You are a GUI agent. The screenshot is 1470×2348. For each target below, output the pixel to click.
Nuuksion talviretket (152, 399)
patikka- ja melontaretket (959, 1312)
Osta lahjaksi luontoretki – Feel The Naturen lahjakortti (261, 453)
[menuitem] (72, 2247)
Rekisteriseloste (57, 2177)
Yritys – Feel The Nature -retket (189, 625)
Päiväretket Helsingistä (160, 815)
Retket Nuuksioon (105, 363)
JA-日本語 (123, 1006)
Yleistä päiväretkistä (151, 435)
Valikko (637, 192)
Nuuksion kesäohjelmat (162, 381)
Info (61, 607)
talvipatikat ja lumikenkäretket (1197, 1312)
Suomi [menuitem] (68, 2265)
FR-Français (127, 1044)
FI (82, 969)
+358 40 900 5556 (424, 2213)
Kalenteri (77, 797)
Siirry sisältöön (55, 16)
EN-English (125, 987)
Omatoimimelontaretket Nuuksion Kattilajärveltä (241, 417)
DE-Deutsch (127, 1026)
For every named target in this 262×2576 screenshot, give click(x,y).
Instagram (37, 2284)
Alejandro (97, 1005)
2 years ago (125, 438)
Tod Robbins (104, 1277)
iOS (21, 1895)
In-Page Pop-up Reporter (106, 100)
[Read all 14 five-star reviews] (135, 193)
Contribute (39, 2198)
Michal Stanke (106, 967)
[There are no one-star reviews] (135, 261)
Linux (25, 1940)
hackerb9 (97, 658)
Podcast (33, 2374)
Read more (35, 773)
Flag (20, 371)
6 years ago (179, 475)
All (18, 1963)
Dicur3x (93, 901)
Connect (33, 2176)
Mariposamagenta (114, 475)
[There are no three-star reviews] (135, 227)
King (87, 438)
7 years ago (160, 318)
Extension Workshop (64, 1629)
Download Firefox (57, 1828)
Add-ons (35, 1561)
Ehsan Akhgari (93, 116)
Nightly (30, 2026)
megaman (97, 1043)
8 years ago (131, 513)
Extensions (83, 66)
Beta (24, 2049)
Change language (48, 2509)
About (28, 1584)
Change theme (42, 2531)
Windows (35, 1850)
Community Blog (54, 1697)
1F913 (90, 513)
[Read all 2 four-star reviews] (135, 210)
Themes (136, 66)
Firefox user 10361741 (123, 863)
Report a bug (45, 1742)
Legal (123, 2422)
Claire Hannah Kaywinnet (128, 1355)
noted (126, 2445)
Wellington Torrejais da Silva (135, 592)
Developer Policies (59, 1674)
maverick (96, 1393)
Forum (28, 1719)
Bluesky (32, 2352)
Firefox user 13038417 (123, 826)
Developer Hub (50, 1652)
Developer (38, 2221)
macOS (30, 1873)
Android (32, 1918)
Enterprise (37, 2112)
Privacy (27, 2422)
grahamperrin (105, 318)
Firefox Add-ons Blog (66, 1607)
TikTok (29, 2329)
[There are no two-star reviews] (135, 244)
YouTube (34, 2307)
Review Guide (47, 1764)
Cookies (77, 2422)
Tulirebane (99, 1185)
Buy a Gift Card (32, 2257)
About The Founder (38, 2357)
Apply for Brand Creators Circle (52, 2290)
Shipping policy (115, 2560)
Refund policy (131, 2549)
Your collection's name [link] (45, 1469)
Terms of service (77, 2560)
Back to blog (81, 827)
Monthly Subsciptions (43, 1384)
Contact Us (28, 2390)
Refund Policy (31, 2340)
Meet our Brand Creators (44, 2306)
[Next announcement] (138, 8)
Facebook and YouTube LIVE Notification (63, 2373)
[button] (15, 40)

···

In the listing above, find the line containing "7 years ago (160, 318)" and the line containing "Meet our Brand Creators (44, 2306)". Output them and every line between, exactly, and nothing else.

--- Exercise answer ---
7 years ago (160, 318)
Extension Workshop (64, 1629)
Download Firefox (57, 1828)
Add-ons (35, 1561)
Ehsan Akhgari (93, 116)
Nightly (30, 2026)
megaman (97, 1043)
8 years ago (131, 513)
Extensions (83, 66)
Beta (24, 2049)
Change language (48, 2509)
About (28, 1584)
Change theme (42, 2531)
Windows (35, 1850)
Community Blog (54, 1697)
1F913 (90, 513)
[Read all 2 four-star reviews] (135, 210)
Themes (136, 66)
Firefox user 10361741 (123, 863)
Report a bug (45, 1742)
Legal (123, 2422)
Claire Hannah Kaywinnet (128, 1355)
noted (126, 2445)
Wellington Torrejais da Silva (135, 592)
Developer Policies (59, 1674)
maverick (96, 1393)
Forum (28, 1719)
Bluesky (32, 2352)
Firefox user 13038417 (123, 826)
Developer Hub (50, 1652)
Developer (38, 2221)
macOS (30, 1873)
Android (32, 1918)
Enterprise (37, 2112)
Privacy (27, 2422)
grahamperrin (105, 318)
Firefox Add-ons Blog (66, 1607)
TikTok (29, 2329)
[There are no two-star reviews] (135, 244)
YouTube (34, 2307)
Review Guide (47, 1764)
Cookies (77, 2422)
Tulirebane (99, 1185)
Buy a Gift Card (32, 2257)
About The Founder (38, 2357)
Apply for Brand Creators Circle (52, 2290)
Shipping policy (115, 2560)
Refund policy (131, 2549)
Your collection's name [link] (45, 1469)
Terms of service (77, 2560)
Back to blog (81, 827)
Monthly Subsciptions (43, 1384)
Contact Us (28, 2390)
Refund Policy (31, 2340)
Meet our Brand Creators (44, 2306)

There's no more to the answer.